(Recorded data)
------------
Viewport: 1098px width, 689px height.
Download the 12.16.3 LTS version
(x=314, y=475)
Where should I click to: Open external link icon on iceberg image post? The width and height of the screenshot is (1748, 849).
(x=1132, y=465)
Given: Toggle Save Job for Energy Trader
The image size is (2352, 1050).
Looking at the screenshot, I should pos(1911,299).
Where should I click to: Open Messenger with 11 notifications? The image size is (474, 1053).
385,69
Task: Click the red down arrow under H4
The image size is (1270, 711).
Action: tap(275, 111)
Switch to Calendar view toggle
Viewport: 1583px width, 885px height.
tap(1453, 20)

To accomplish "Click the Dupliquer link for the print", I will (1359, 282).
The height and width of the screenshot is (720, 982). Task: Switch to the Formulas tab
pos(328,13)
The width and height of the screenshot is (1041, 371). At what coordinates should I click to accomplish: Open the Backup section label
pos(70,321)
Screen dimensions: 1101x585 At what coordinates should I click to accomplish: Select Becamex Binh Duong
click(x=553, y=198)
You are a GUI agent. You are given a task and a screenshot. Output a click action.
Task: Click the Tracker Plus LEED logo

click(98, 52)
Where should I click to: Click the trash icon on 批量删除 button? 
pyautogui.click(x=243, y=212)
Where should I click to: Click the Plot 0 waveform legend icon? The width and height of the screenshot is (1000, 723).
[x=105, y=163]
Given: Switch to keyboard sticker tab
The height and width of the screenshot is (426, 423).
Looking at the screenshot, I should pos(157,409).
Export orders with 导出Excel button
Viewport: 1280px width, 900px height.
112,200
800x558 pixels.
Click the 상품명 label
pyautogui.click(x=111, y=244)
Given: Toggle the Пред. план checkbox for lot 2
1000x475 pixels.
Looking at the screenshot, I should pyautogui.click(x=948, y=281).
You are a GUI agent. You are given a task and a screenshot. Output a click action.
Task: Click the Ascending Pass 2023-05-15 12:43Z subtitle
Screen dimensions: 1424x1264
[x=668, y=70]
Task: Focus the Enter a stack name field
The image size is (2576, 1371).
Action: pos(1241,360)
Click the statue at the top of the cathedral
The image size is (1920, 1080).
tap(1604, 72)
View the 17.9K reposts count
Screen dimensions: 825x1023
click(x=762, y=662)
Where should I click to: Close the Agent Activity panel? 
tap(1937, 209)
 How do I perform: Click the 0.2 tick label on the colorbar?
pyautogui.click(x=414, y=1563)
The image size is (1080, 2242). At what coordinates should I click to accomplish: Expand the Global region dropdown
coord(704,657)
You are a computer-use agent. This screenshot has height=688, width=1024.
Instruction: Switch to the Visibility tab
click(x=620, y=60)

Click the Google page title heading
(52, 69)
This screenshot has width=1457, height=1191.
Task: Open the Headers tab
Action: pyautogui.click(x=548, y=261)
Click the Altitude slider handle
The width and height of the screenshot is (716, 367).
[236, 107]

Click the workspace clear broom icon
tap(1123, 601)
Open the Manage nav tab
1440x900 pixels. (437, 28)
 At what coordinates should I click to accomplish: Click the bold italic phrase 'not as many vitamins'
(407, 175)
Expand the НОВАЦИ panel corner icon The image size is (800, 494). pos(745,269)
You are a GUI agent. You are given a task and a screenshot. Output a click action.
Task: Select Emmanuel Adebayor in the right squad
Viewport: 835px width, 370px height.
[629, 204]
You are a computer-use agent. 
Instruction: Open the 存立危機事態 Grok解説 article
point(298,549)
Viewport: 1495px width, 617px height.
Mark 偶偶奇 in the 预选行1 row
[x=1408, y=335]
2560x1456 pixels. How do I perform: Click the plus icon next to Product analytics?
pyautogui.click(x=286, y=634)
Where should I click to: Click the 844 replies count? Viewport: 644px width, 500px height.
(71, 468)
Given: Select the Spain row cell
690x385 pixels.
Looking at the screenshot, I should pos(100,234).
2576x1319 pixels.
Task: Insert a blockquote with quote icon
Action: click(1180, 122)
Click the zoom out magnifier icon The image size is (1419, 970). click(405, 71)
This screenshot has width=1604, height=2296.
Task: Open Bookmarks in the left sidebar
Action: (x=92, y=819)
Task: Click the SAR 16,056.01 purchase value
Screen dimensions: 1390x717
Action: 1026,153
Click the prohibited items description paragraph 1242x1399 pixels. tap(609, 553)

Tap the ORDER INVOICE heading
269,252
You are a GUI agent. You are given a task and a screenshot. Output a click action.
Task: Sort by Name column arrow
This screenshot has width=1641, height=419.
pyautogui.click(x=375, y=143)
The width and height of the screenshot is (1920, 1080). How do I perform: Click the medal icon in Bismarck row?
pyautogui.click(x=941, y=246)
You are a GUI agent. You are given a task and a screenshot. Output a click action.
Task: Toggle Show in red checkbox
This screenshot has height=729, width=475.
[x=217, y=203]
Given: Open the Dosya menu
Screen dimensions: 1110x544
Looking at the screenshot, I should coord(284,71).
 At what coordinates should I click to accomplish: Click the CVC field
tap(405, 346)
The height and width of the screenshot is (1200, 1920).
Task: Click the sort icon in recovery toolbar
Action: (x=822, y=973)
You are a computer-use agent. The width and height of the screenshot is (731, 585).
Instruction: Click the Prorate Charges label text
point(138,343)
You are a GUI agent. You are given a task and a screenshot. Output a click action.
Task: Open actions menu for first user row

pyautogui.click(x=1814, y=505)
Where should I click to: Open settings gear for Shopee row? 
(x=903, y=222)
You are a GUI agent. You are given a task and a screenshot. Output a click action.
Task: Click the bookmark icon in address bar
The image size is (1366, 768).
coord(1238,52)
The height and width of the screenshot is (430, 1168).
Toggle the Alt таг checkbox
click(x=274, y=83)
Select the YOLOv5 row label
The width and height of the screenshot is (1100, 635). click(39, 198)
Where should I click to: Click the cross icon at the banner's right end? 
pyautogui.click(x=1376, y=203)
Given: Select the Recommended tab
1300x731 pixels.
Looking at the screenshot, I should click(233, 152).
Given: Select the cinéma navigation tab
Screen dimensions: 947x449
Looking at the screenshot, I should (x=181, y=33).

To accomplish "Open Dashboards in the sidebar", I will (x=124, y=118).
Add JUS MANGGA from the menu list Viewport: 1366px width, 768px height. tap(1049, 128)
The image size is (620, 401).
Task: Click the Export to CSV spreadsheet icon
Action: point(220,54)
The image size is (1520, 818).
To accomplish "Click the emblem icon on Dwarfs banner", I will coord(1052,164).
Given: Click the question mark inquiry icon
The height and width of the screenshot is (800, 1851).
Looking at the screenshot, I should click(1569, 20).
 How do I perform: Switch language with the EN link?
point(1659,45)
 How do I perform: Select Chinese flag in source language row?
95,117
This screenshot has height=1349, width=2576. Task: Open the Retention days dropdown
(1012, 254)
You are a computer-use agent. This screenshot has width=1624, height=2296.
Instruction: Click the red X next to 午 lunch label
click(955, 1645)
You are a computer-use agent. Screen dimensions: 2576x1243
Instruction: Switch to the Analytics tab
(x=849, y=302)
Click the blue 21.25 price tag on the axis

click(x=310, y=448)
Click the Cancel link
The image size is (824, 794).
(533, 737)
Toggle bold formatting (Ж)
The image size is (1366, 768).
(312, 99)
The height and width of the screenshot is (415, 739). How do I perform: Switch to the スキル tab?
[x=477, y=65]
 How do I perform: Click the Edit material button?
------------
■ Task goal
Rewrite all the lines above, putting "Where do I click to" in place of every occurrence of "Where should I click to" and keeping everything else the same.

■ Written response
Viewport: 1098px width, 689px height.
Download the 12.16.3 LTS version
(x=314, y=475)
Where do I click to: Open external link icon on iceberg image post? The width and height of the screenshot is (1748, 849).
(x=1132, y=465)
Given: Toggle Save Job for Energy Trader
The image size is (2352, 1050).
Looking at the screenshot, I should pos(1911,299).
Where do I click to: Open Messenger with 11 notifications? The image size is (474, 1053).
385,69
Task: Click the red down arrow under H4
The image size is (1270, 711).
Action: tap(275, 111)
Switch to Calendar view toggle
Viewport: 1583px width, 885px height.
tap(1453, 20)

To accomplish "Click the Dupliquer link for the print", I will (1359, 282).
The height and width of the screenshot is (720, 982). Task: Switch to the Formulas tab
pos(328,13)
The width and height of the screenshot is (1041, 371). At what coordinates should I click to accomplish: Open the Backup section label
pos(70,321)
Screen dimensions: 1101x585 At what coordinates should I click to accomplish: Select Becamex Binh Duong
click(x=553, y=198)
You are a GUI agent. You are given a task and a screenshot. Output a click action.
Task: Click the Tracker Plus LEED logo

click(98, 52)
Where do I click to: Click the trash icon on 批量删除 button? 
pyautogui.click(x=243, y=212)
Where do I click to: Click the Plot 0 waveform legend icon? The width and height of the screenshot is (1000, 723).
[x=105, y=163]
Given: Switch to keyboard sticker tab
The height and width of the screenshot is (426, 423).
Looking at the screenshot, I should pos(157,409).
Export orders with 导出Excel button
Viewport: 1280px width, 900px height.
112,200
800x558 pixels.
Click the 상품명 label
pyautogui.click(x=111, y=244)
Given: Toggle the Пред. план checkbox for lot 2
1000x475 pixels.
Looking at the screenshot, I should pyautogui.click(x=948, y=281).
You are a GUI agent. You are given a task and a screenshot. Output a click action.
Task: Click the Ascending Pass 2023-05-15 12:43Z subtitle
Screen dimensions: 1424x1264
[x=668, y=70]
Task: Focus the Enter a stack name field
The image size is (2576, 1371).
Action: pos(1241,360)
Click the statue at the top of the cathedral
The image size is (1920, 1080).
tap(1604, 72)
View the 17.9K reposts count
Screen dimensions: 825x1023
click(x=762, y=662)
Where do I click to: Close the Agent Activity panel? 
tap(1937, 209)
 How do I perform: Click the 0.2 tick label on the colorbar?
pyautogui.click(x=414, y=1563)
The image size is (1080, 2242). At what coordinates should I click to accomplish: Expand the Global region dropdown
coord(704,657)
You are a computer-use agent. This screenshot has height=688, width=1024.
Instruction: Switch to the Visibility tab
click(x=620, y=60)

Click the Google page title heading
(52, 69)
This screenshot has width=1457, height=1191.
Task: Open the Headers tab
Action: pyautogui.click(x=548, y=261)
Click the Altitude slider handle
The width and height of the screenshot is (716, 367).
[236, 107]

Click the workspace clear broom icon
tap(1123, 601)
Open the Manage nav tab
1440x900 pixels. (437, 28)
 At what coordinates should I click to accomplish: Click the bold italic phrase 'not as many vitamins'
(407, 175)
Expand the НОВАЦИ panel corner icon The image size is (800, 494). pos(745,269)
You are a GUI agent. You are given a task and a screenshot. Output a click action.
Task: Select Emmanuel Adebayor in the right squad
Viewport: 835px width, 370px height.
[629, 204]
You are a computer-use agent. 
Instruction: Open the 存立危機事態 Grok解説 article
point(298,549)
Viewport: 1495px width, 617px height.
Mark 偶偶奇 in the 预选行1 row
[x=1408, y=335]
2560x1456 pixels. How do I perform: Click the plus icon next to Product analytics?
pyautogui.click(x=286, y=634)
Where do I click to: Click the 844 replies count? Viewport: 644px width, 500px height.
(71, 468)
Given: Select the Spain row cell
690x385 pixels.
Looking at the screenshot, I should pos(100,234).
2576x1319 pixels.
Task: Insert a blockquote with quote icon
Action: click(1180, 122)
Click the zoom out magnifier icon The image size is (1419, 970). click(405, 71)
This screenshot has width=1604, height=2296.
Task: Open Bookmarks in the left sidebar
Action: (x=92, y=819)
Task: Click the SAR 16,056.01 purchase value
Screen dimensions: 1390x717
Action: 1026,153
Click the prohibited items description paragraph 1242x1399 pixels. tap(609, 553)

Tap the ORDER INVOICE heading
269,252
You are a GUI agent. You are given a task and a screenshot. Output a click action.
Task: Sort by Name column arrow
This screenshot has width=1641, height=419.
pyautogui.click(x=375, y=143)
The width and height of the screenshot is (1920, 1080). How do I perform: Click the medal icon in Bismarck row?
pyautogui.click(x=941, y=246)
You are a GUI agent. You are given a task and a screenshot. Output a click action.
Task: Toggle Show in red checkbox
This screenshot has height=729, width=475.
[x=217, y=203]
Given: Open the Dosya menu
Screen dimensions: 1110x544
Looking at the screenshot, I should coord(284,71).
 At what coordinates should I click to accomplish: Click the CVC field
tap(405, 346)
The height and width of the screenshot is (1200, 1920).
Task: Click the sort icon in recovery toolbar
Action: (x=822, y=973)
You are a computer-use agent. The width and height of the screenshot is (731, 585).
Instruction: Click the Prorate Charges label text
point(138,343)
You are a GUI agent. You are given a task and a screenshot. Output a click action.
Task: Open actions menu for first user row

pyautogui.click(x=1814, y=505)
Where do I click to: Open settings gear for Shopee row? 
(x=903, y=222)
You are a GUI agent. You are given a task and a screenshot. Output a click action.
Task: Click the bookmark icon in address bar
The image size is (1366, 768).
coord(1238,52)
The height and width of the screenshot is (430, 1168).
Toggle the Alt таг checkbox
click(x=274, y=83)
Select the YOLOv5 row label
The width and height of the screenshot is (1100, 635). click(39, 198)
Where do I click to: Click the cross icon at the banner's right end? 
pyautogui.click(x=1376, y=203)
Given: Select the Recommended tab
1300x731 pixels.
Looking at the screenshot, I should click(233, 152).
Given: Select the cinéma navigation tab
Screen dimensions: 947x449
Looking at the screenshot, I should (x=181, y=33).

To accomplish "Open Dashboards in the sidebar", I will (x=124, y=118).
Add JUS MANGGA from the menu list Viewport: 1366px width, 768px height. tap(1049, 128)
The image size is (620, 401).
Task: Click the Export to CSV spreadsheet icon
Action: point(220,54)
The image size is (1520, 818).
To accomplish "Click the emblem icon on Dwarfs banner", I will coord(1052,164).
Given: Click the question mark inquiry icon
The height and width of the screenshot is (800, 1851).
Looking at the screenshot, I should click(1569, 20).
 How do I perform: Switch language with the EN link?
point(1659,45)
 How do I perform: Select Chinese flag in source language row?
95,117
This screenshot has height=1349, width=2576. Task: Open the Retention days dropdown
(1012, 254)
You are a computer-use agent. This screenshot has width=1624, height=2296.
Instruction: Click the red X next to 午 lunch label
click(955, 1645)
You are a computer-use agent. Screen dimensions: 2576x1243
Instruction: Switch to the Analytics tab
(x=849, y=302)
Click the blue 21.25 price tag on the axis

click(x=310, y=448)
Click the Cancel link
The image size is (824, 794).
(533, 737)
Toggle bold formatting (Ж)
The image size is (1366, 768).
(312, 99)
The height and width of the screenshot is (415, 739). How do I perform: Switch to the スキル tab?
[x=477, y=65]
 How do I perform: Click the Edit material button?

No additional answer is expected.